## [Task instructions]
a: In the news report below, who tried unsuccessfully to have Jason Clare's question ruled out of order?
b: Reproduce the news report below word for word, starting at "The Prime Minister has" and ending at "more taxpayer-funded staff.".

## [Text to read]
######

Prime Minister Tony Abbott has been dragged into the dispute between Cabinet minister Malcolm Turnbull and conservative columnist Andrew Bolt, with the matter raised in Question Time.
The Prime Minister has declared his support for his parliamentary colleague in the increasingly personal battle between Mr Turnbull and Bolt.
Mr Turnbull set tongues wagging in Canberra last week when he had dinner with Clive Palmer, who is refusing to directly deal with Mr Abbott until he is given more taxpayer-funded staff.
Today Mr Turnbull described Bolt’s latest column as “unhinged”, “crazy”, and “bordering on the demented” because it argues he is agitating for his old job by befriending Mr Abbott’s “natural predators” like Mr Palmer and supporters of the ABC.
Labor’s communications spokesman Jason Clare sought to embarrass the Prime Minister over the spat in Question Time.
“Prime Minister, who is right, your friend Andrew Bolt or your frenemy Malcolm Turnbull?” he asked.
The Government’s Leader of the House Christopher Pyne unsuccessfully tried to have the question ruled out of order.

######

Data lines
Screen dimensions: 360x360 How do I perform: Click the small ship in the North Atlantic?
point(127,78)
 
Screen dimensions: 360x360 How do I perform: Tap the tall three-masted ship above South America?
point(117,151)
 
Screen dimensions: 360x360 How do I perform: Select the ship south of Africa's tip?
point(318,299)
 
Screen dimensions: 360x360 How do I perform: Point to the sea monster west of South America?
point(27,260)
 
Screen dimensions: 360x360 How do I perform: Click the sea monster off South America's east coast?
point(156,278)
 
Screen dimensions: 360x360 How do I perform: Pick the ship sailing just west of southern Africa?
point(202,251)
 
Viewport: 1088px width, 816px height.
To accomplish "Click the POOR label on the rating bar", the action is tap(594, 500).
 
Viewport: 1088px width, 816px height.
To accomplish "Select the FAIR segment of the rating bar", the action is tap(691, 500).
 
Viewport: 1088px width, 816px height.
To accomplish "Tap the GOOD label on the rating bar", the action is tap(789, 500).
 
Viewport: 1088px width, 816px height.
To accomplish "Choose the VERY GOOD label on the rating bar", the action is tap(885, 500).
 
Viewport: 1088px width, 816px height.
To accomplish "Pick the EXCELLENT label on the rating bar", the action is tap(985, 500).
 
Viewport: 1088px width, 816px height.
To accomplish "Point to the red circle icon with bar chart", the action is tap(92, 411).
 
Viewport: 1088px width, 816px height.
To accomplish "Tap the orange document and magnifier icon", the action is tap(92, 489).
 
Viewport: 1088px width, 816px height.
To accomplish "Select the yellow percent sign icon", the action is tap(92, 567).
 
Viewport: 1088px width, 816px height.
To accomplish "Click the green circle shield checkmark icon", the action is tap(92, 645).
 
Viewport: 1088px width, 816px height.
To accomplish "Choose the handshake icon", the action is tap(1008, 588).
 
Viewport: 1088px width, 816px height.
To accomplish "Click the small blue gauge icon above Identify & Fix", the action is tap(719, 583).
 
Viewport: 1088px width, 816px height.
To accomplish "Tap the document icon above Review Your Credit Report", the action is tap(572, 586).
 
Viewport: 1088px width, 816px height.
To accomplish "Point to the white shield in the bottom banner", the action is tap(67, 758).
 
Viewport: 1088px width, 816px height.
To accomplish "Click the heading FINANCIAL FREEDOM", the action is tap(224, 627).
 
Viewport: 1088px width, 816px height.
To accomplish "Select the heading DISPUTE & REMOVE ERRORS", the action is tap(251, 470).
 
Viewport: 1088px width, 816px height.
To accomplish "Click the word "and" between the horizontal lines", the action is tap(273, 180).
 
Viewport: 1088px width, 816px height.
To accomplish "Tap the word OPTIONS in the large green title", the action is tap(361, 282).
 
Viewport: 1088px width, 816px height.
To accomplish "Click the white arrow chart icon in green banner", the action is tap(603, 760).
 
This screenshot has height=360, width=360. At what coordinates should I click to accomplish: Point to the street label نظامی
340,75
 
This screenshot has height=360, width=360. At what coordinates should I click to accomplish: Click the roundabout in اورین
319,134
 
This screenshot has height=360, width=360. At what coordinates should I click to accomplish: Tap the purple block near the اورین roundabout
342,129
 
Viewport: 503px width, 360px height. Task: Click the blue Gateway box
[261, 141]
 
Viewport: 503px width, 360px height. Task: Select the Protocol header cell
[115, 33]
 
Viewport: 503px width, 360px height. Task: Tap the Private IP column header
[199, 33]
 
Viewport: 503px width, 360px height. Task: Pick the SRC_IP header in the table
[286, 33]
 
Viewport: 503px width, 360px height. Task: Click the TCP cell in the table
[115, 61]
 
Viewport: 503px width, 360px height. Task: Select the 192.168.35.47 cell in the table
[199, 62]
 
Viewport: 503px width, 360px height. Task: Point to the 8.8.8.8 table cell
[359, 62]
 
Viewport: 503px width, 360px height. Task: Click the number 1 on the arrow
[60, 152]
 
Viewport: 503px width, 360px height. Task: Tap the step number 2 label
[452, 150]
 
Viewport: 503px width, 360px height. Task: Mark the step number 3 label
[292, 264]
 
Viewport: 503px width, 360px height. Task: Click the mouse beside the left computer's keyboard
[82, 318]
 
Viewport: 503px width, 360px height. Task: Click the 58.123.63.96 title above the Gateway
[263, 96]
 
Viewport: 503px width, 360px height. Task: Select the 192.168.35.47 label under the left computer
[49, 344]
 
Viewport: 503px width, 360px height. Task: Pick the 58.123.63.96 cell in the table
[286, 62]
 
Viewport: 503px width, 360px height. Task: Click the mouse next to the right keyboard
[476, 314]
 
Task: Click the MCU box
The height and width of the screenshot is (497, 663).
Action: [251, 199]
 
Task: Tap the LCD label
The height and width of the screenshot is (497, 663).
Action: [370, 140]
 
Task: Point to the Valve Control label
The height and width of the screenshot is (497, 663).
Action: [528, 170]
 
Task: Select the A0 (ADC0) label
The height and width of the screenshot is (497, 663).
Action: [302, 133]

######

## [Solution list]
a: Christopher Pyne, the Government's Leader of the House.

b:
The Prime Minister has declared his support for his parliamentary colleague in the increasingly personal battle between Mr Turnbull and Bolt.
Mr Turnbull set tongues wagging in Canberra last week when he had dinner with Clive Palmer, who is refusing to directly deal with Mr Abbott until he is given more taxpayer-funded staff.